Robin commented, "It’s over, huh? That was fast. You were so in love with it at the beginning. I’ve had relationships like that."
At first, I was captivated with a different interactive relationship of a camera with the world—watching the pictue compose on the back of a tiny TV screen, and gleefully capturing scores of them. But it was in the "what do I do now" phase that disillusionment set in.
All digital captures need work once you’ve imported them. A digital photo never looks as bad as when you first see it during the ingest phase. With RAW, every interpretation is up for grabs, and you’re not committed to any of it. You can change your mind at any time with no cost to the integrity of the file. With jpg capture on a small camera, you’re looking at a tiny fraction of the data to begin with, and any edit thereafter is a destructive one.
I’m so enamoured with a RAW workflow at this point that jpg seems like a huge bother. You mean I have to open up Photoshop to do anything to make this image look decent? And I have to save the file under some other name if I want to change my mind later?

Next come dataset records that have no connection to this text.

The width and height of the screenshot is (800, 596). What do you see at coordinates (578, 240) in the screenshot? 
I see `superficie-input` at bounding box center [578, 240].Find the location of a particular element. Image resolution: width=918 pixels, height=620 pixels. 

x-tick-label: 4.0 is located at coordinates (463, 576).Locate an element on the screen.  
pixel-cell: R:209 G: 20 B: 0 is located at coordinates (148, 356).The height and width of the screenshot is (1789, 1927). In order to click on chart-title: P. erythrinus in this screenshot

Then there’s the quality. I set my camera for the highest quality settings possible. Even so, when I zoomed to 100% on the screen, I saw lots of funky compression artifacts that I wasn’t used to. What is this camera good for, I thought? Blog photos maybe. But what else?

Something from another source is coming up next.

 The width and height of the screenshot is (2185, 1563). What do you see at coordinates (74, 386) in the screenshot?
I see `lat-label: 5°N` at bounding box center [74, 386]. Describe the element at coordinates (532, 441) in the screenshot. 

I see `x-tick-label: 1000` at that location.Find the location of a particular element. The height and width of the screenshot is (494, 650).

I’m used to carrying around my 5D all the time anyway. I have a little red Swiss Army backpack that makes it easy to shuttle it about during my daily routine, and a padded chamber on my bike rack so it can come along for the ride. The fling is over, and I’m back with my committed partner.
"You can change your mind at any time with no cost to the integrity of the file."

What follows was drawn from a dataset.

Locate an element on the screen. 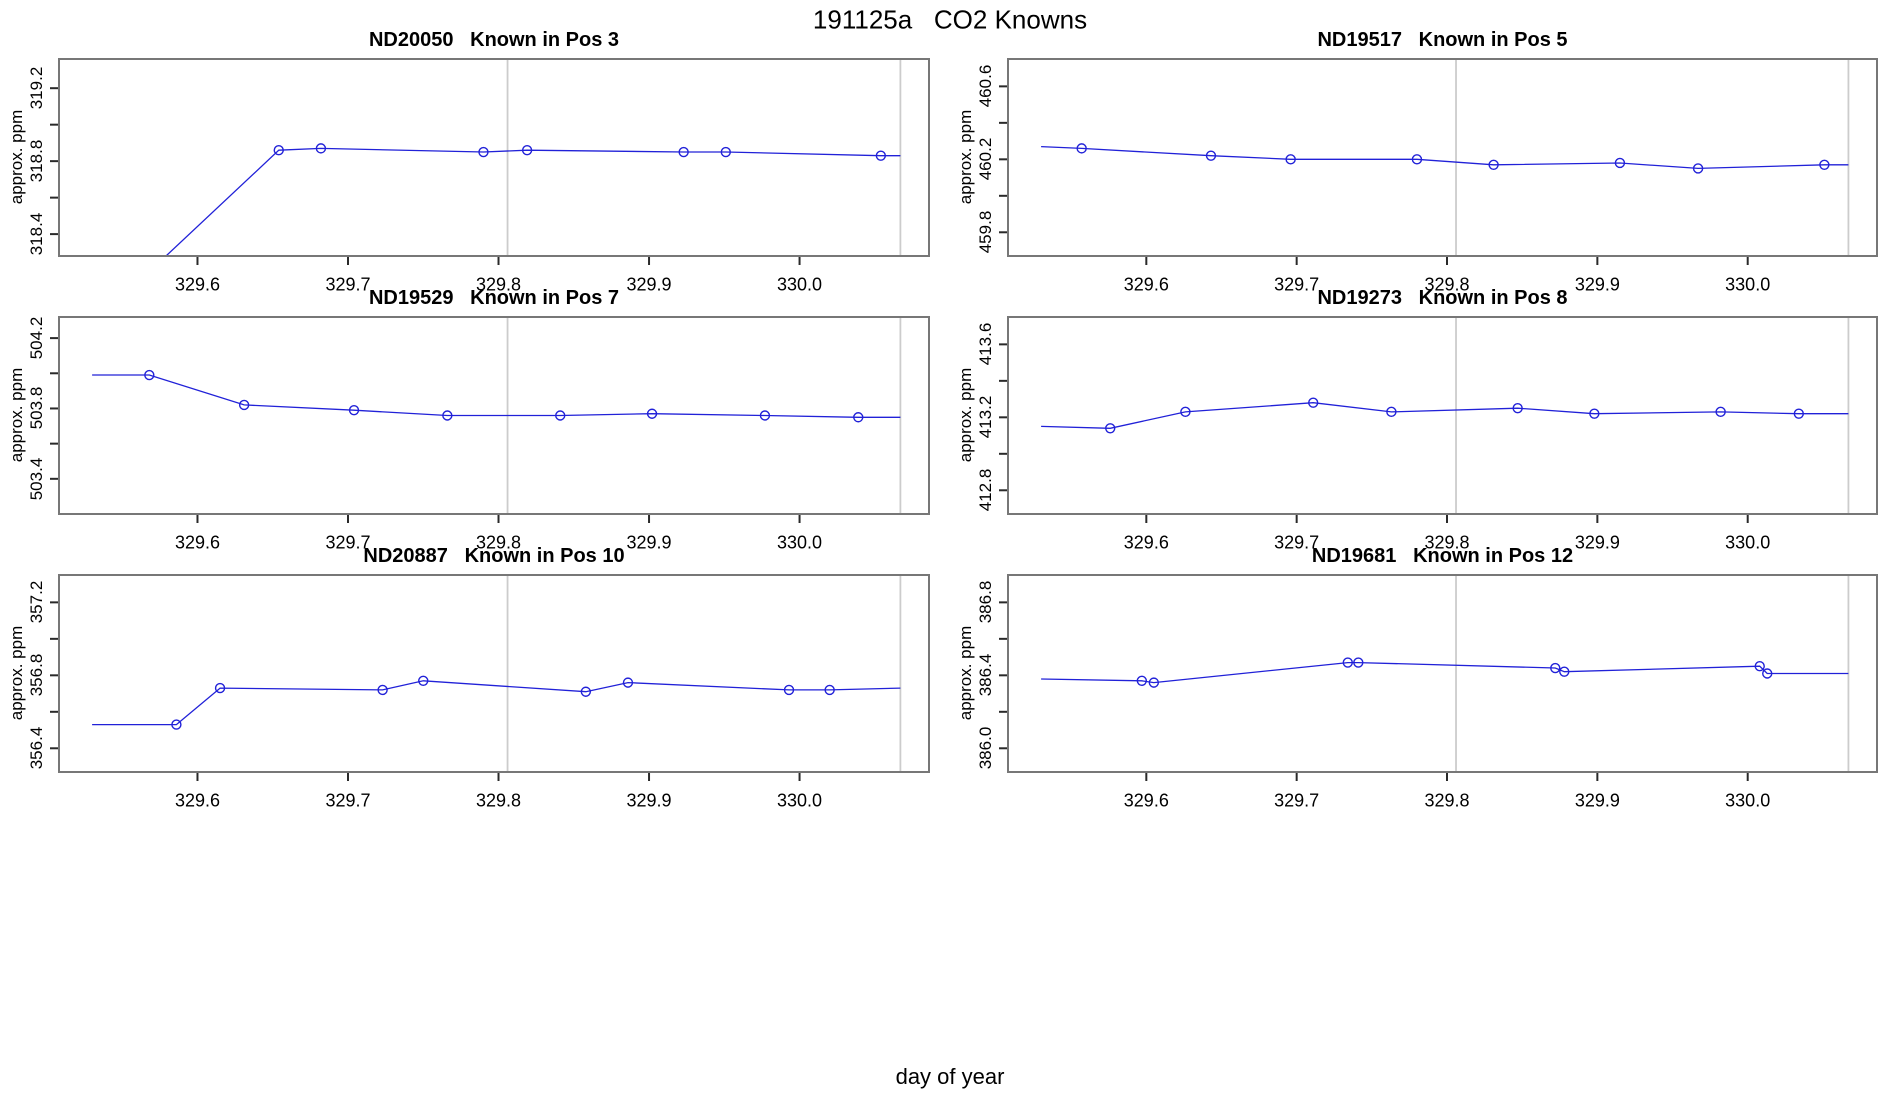 The image size is (1900, 1100). plot-area-nd19273 is located at coordinates (1438, 420).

This isn't a property special to RAW files, but just to your workflow. Adobe needs to get its act together, and give us lossless editing in Photoshop.
In the meantime, Adobe Lightroom lets you use the same workflow for jpgs as for raw images.
(There are other alternatives, but none with as good a workflow. For a jpg-only workflow, Picasa is a simple lossless editing program, but certainly not as functional as Photoshop.)
Posted by: Anonymous | July 24, 2006 at 09:33 PM
Ha, I have to admit I go through similar 'stages' where I leave my 5D at home and slip my P&S in my backpocket, only to wonder why it's not as fast, wide, sharp, and awesome as it's SLR counterpart. Curious, do you use a battery grip as well? How's the fit in the Swiss Army bag?
Posted by: Jimmie | July 24, 2006 at 11:09 PM
For me, the real world is prints, not an image on a computer screen at 100% magnification. A 6x7 negative at comparable magnification doesn't looks so impressive either. I can get absolutely beautiful prints up to 11x14 from a 3 year old, 4MP Canon G3. I think you would have been surprised at the quality of prints you could have gotten from your little camera.
Posted by: John Roberts | July 25, 2006 at 06:57 PM
You might try the panasonic Lumix DMC-LX1. It shoots raw.
Posted by: | July 25, 2006 at 07:04 PM
John,
I did make prints from the jpg files, and they took some radical layering to achieve anything reasonable. The histogram looked like a comb with a lot of missing teeth, and you could detect a difference in the look of the print. Nothing can compensate for the artifacts from a compressed format. If I had no contrast to prints from my 12mp RAW captures, I might have thought they were OK. But they were inferior.